Santiago de Compostela
ABOVE: Front room of the ó 42 restaurant and tapas bar. INSET BELOW: Checking a wine's bouquet, bags of mussels from O Grove, and a place setting at Ex.
Can it be a coincidence that "Galicia" and "gastronomy" begin with the same letter? In this green and fertile region of farms, forests, estuaries, and seacoasts, there's no shortage of fresh local ingredients--or of Gallegos who are ready to break open a bottle of wine, sit down to a meal, or attend one of the more than 300 gastronomic festivals that take place in the four Galician provinces each year.
A Turgalicia press release describes the abundance of good things to eat: "More than 80 types of sea-fish and over half a dozen river varieties can be found in [Galicia's] restaurants and taverns. There are also nearly 50 different kinds of shellfish, 15 meats (or more, if we count game), one and a half dozen differet vegetables and pulses, and a wide range of delicious cheeses, fruit, and desserts."
Another Turgalicia publication, The Land and the People, describes such dishes as laçon con grelos (shoulder of pork with turnip tops), Galician stew (ham, beef, duck, and chorizo sausage, accompanied by cabbage, potatoes, and chickpeas), and empanada pies, which can be filled with anything (such as ground meat) and were taken to South America by Gallego immigrants to Argentina and Uraguay.
The brochure goes on to discuss seafood dishes such as fish from the nearby Atlantic and Bay of Biscay (including caldeirada, "a sort of casserole"), octopus á feira ("cooked, sliced, sprinkled with paprika and salt, and dressed with olive oil"), and the seemingly endless array of spider crabs, lobster, prawns, scallops, and cockles that populate local waters and tables.
But why read when you can eat?

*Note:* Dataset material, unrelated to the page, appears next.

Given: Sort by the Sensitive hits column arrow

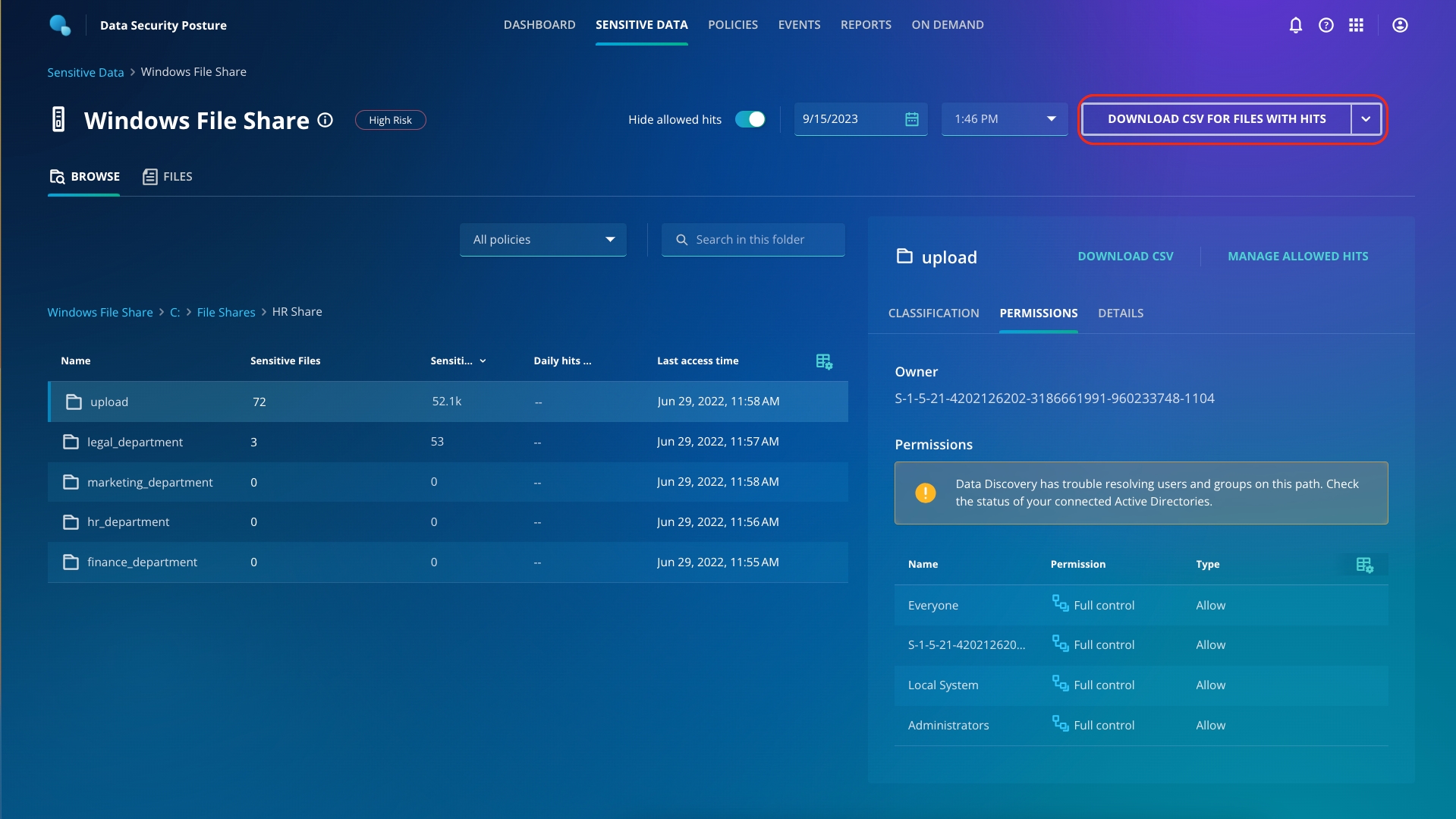Looking at the screenshot, I should tap(483, 361).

Santiago de Compostela is dotted with restaurants in every price range, and I can recommend several from personal experience:
ó 42, at Rúa do Franco 42 (see photo at top of page), is a friendly and atmospheric bar-restaurant where you can order small plates of local specialties at moderate prices. I've never been an octopus fan, but the octopus á feira changed my mind about eight-legged seafood, and the big scallops were as impressive to look at as they were to eat. (Tip: Try the "packed peppers," where a few hot peppers are mixed in with the marinated sweet peppers in a gastronomic Russian Roulette.)
Restaurant Carretas is in the Rúa das Carretas, a street just downhill and around the corner from the parador side of the the Praza do Obradoiro. Sole with white-wine sauce is the house specialty, but the veal is also a good choice.

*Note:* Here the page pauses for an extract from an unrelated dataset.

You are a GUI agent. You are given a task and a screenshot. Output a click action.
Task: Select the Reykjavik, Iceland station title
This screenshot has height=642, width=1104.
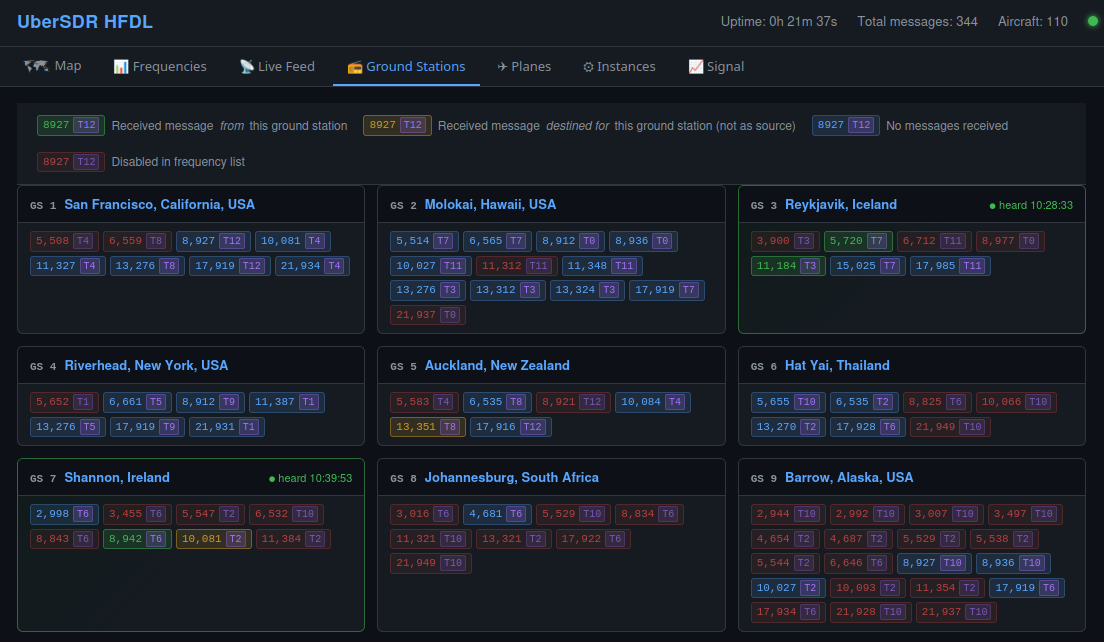point(840,204)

Ex, the informal and moderate-priced restaurant of the Hostal dos Reis Católicos, is another good place to try tapas (mini-portions) or raciones (shared plates) of Galician seafood, pork, omelettes, and other specialties. The atmosphere is cheerful, daily specials are written on the blackboard next to the standard menu, and the food is up to Spanish parador standards.
Tip: Galician desserts are outstanding, so leave room for the moist almond-flavored Santiago de Compostela cake, cheesecake, "fried milk," and other sweets. (If you're lucky, you'll have a second chance to eat dessert at breakfast: My hotel's buffet had several kinds of cake every day, and the airport bar was serving Santiago cake when I arrived at 6:30 a.m.)